The 1965 march of headed civil rights leader Rev. Dr. Martin Luther King Jr. in Selma, Alabama was a turning point in American history. It was also a landmark moment for the participation of Greek Americans and the Orthodox Church in the making of the modern U.S.
Along with King in that pivotal moment for civil rights, marched Archbishop of North and South America Iakovos, putting the Greek Orthodox faith at the forefront of the struggle for human rights during a turbulent time for American society.
Iakovos, who had experienced religious oppression as a child, was a zealous supporter of human and civil rights and backed King’s cause with his actions.
He became the only church leader who had the courage to walk hand-in-hand with Martin Luther King during the famous march in Selma.
Unlike other church leaders, the Greek Orthodox Archbishop walked hand-in-hand with King in Selma, where civil rights marchers rallied against segregation and for equal voting rights.
Back in 1965, such actions were not common, and definitely not protected. “Iakovos had received threats,” says one close aide and friend of the Archbishop, “but he never thought twice of his decision”.
When Iakovos died in 2005, King’s wife — Coretta Scott King — said: “At a time when many of the nation’s most prominent clergy were silent, Archbishop Iakovos courageously supported our Freedom Movement, and marched alongside my husband, and he continued to support the nonviolent movement against poverty, racism and violence throughout his life.”
The LIFE magazine cover of March 26, 1965 marked that historical moment, showing a formidable-looking Iakovos standing to King’s right. (The entire magazine is online and can be read here.)
The New York Times reported: “The striking cover of Time magazine that showed Dr.

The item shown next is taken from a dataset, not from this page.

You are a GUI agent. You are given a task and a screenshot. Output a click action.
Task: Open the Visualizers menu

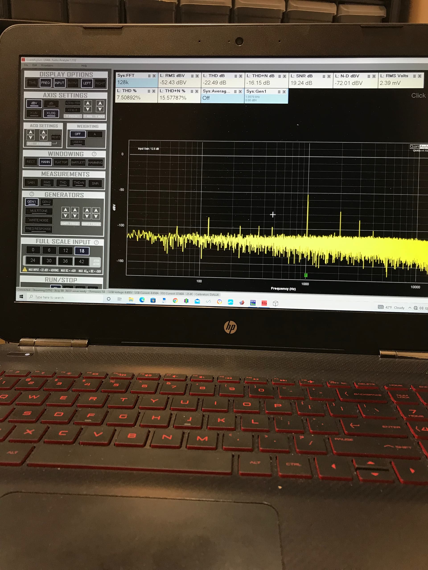click(47, 65)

King side by side with the black-garbed Archbishop Iakovos marked a new presence of Greek Americans and the Greek Orthodox Church in American life.”
Before the march in Selma, Iakovos was an avid supporter of the 1964 Civil Rights Act. When the bill was eventually passed, he had exclaimed:
“Glory to the most high! May this mark the beginning of a new age for all humankind, an era when the word of God charts and guides our lives.”

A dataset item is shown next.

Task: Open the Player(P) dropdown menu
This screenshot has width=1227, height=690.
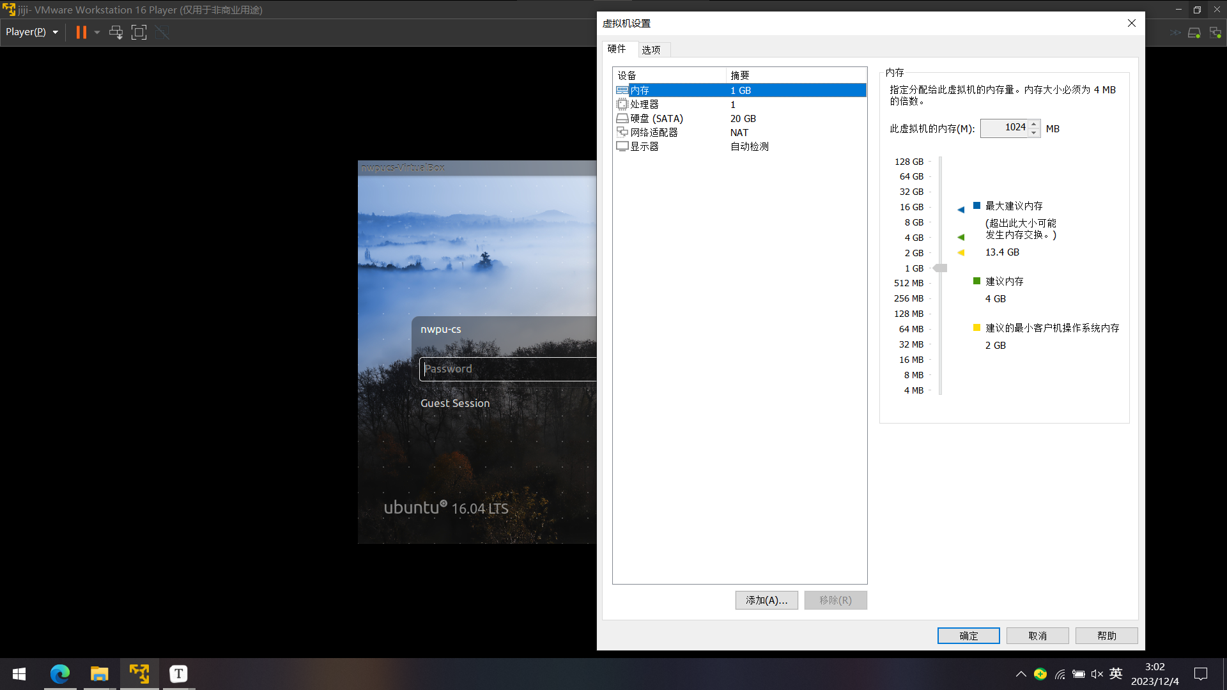Action: 32,32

The life of Archbishop Iakovos
Iakovos served the Greek Orthodox Archdiocese of North and South America for 37 years, until his sudden and unexpected retirement in 1996. In an interview in 1995, he said he had accomplished a major goal — “to have the Orthodox Church be accepted by the family of religions in the United States”.
He said that among his accomplishments he rates as highest the recognition of Orthodox chaplains in the U.S. armed forces and the dialogue he established with leaders of the Episcopal, Lutheran, Southern Baptist and black churches, as well as with Judaism and Islam.

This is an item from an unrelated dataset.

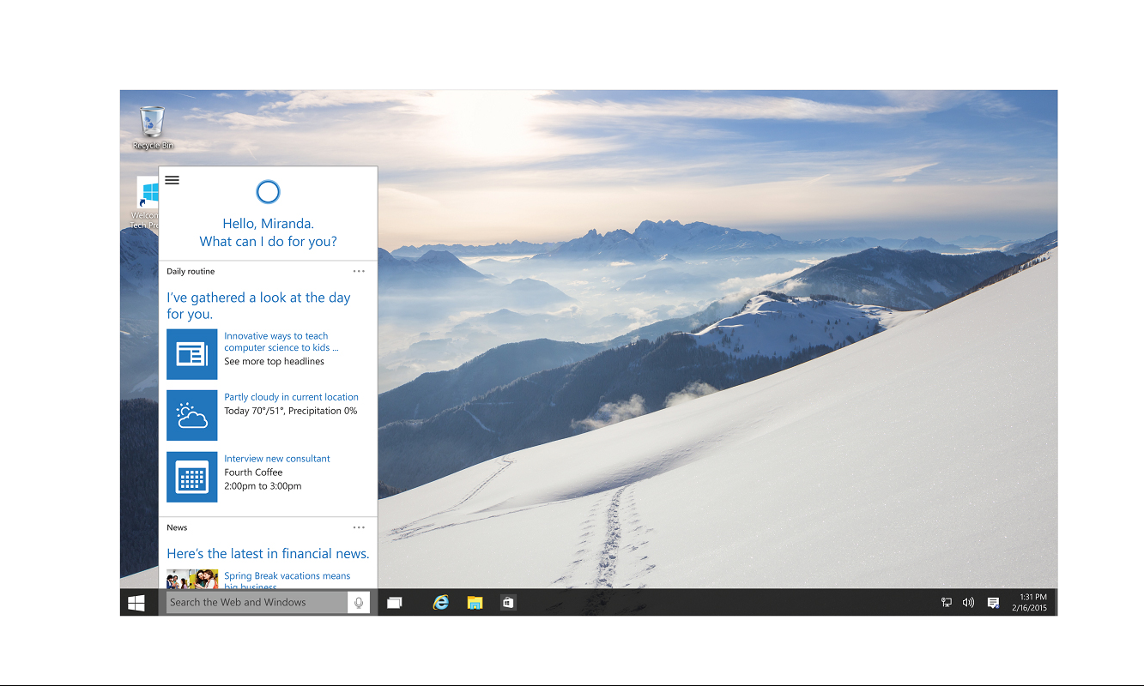Open the volume control in system tray
Screen dimensions: 1144x686
click(x=968, y=603)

According to the Encyclopedia of Christianity in the United States, he was born Demetrios Koukouzis on the island of Imvros on July 29, 1911. At age 15, he enrolled in the Ecumenical Patriarchal Theological School of Halki.
After graduating with high honors, he was ordained deacon in 1934, taking the ecclesiastical name Iakovos. In 1939, Deacon Iakovos was invited to serve as Archdeacon to Archbishop Athenagoras, the Primate of North and South America.
Ordained a priest in 1940 in Lowell, Massachusetts, he served at St. George Church, Hartford, Connecticut. A year later he was named Preacher at the Archdiocesan Cathedral of the Holy Trinity in New York City. In 1945 he earned a Master of Sacred Theology Degree from Harvard University.
In 1954, he was ordained Bishop of Miletus, by Ecumenical Patriarch Athenagoras, for whom he served four years as personal representative of the Patriarchate to the World Council of Churches in Geneva. In February 1959, the Holy Synod of the Ecumenical Patriarchate elected Iakovos as successor to Archbishop Michael, who died July 15, 1958, as primate of the Greek Orthodox Archdiocese of America. He was enthroned April 1, 1959 assuming responsibility for over 500 parishes in the United States at the time.
Iakovos continued his efforts to advance the idea of equality among his communicants throughout his life. In 1980, Jimmy Carter awarded him the Presidential Medal of Freedom.